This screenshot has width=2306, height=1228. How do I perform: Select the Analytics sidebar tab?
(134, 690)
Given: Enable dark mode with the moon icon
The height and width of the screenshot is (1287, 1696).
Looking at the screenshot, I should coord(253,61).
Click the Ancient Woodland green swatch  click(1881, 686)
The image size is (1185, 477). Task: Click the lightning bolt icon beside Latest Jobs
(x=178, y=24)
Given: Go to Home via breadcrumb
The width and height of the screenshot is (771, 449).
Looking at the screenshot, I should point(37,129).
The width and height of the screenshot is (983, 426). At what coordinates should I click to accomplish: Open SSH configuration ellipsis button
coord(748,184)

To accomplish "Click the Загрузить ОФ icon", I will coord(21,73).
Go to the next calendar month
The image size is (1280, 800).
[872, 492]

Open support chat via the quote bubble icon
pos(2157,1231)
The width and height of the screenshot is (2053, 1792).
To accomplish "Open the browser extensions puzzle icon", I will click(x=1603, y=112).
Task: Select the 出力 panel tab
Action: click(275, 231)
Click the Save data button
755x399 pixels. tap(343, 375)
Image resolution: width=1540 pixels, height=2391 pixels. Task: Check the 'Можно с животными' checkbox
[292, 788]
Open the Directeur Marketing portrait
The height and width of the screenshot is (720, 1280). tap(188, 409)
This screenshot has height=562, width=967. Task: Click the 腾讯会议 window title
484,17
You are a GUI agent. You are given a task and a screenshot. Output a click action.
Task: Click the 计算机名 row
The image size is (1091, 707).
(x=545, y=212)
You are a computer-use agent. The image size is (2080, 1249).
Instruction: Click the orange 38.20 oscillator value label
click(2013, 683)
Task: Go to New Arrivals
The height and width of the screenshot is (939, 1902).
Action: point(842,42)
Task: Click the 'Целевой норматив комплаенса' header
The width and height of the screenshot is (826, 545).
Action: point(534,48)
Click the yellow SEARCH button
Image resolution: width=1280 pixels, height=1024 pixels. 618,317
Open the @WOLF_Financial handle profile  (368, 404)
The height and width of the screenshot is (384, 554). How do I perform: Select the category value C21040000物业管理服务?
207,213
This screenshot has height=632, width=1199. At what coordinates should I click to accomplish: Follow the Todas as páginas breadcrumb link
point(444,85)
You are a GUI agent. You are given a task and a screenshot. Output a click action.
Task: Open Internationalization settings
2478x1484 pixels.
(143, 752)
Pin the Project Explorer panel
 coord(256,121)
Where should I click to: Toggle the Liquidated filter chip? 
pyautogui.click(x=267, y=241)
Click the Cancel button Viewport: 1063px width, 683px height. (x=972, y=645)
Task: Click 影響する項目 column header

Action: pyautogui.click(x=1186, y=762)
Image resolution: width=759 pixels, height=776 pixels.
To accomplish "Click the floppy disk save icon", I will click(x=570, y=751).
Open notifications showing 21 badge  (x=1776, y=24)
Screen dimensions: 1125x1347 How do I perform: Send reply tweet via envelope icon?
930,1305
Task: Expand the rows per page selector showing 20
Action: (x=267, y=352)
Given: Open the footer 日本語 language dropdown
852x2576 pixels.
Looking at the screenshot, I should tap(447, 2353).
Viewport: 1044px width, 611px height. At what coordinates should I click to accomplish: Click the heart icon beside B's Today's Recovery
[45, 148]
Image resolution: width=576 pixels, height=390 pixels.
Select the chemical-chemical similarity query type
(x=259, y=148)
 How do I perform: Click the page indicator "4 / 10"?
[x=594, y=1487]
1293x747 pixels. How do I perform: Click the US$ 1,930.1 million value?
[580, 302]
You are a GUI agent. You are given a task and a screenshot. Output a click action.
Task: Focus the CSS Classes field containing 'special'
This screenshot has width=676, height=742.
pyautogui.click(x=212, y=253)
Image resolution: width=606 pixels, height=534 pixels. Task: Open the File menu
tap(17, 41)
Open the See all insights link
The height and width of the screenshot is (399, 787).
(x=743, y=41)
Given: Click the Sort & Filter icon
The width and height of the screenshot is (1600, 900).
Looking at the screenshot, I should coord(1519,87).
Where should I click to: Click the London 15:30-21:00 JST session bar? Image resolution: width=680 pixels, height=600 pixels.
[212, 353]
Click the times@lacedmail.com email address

Given problem → Reproduce the listing from its first line through the line with "(x=545, y=212)", swapping "quote bubble" for "speech bubble" and changing nothing else.

Full solution →
This screenshot has width=2306, height=1228. How do I perform: Select the Analytics sidebar tab?
(134, 690)
Given: Enable dark mode with the moon icon
The height and width of the screenshot is (1287, 1696).
Looking at the screenshot, I should coord(253,61).
Click the Ancient Woodland green swatch  click(1881, 686)
The image size is (1185, 477). Task: Click the lightning bolt icon beside Latest Jobs
(x=178, y=24)
Given: Go to Home via breadcrumb
The width and height of the screenshot is (771, 449).
Looking at the screenshot, I should point(37,129).
The width and height of the screenshot is (983, 426). At what coordinates should I click to accomplish: Open SSH configuration ellipsis button
coord(748,184)

To accomplish "Click the Загрузить ОФ icon", I will coord(21,73).
Go to the next calendar month
The image size is (1280, 800).
[872, 492]

Open support chat via the speech bubble icon
pos(2157,1231)
The width and height of the screenshot is (2053, 1792).
To accomplish "Open the browser extensions puzzle icon", I will click(x=1603, y=112).
Task: Select the 出力 panel tab
Action: click(275, 231)
Click the Save data button
755x399 pixels. tap(343, 375)
Image resolution: width=1540 pixels, height=2391 pixels. Task: Check the 'Можно с животными' checkbox
[292, 788]
Open the Directeur Marketing portrait
The height and width of the screenshot is (720, 1280). tap(188, 409)
This screenshot has height=562, width=967. Task: Click the 腾讯会议 window title
484,17
You are a GUI agent. You are given a task and a screenshot. Output a click action.
Task: Click the 计算机名 row
The image size is (1091, 707).
(x=545, y=212)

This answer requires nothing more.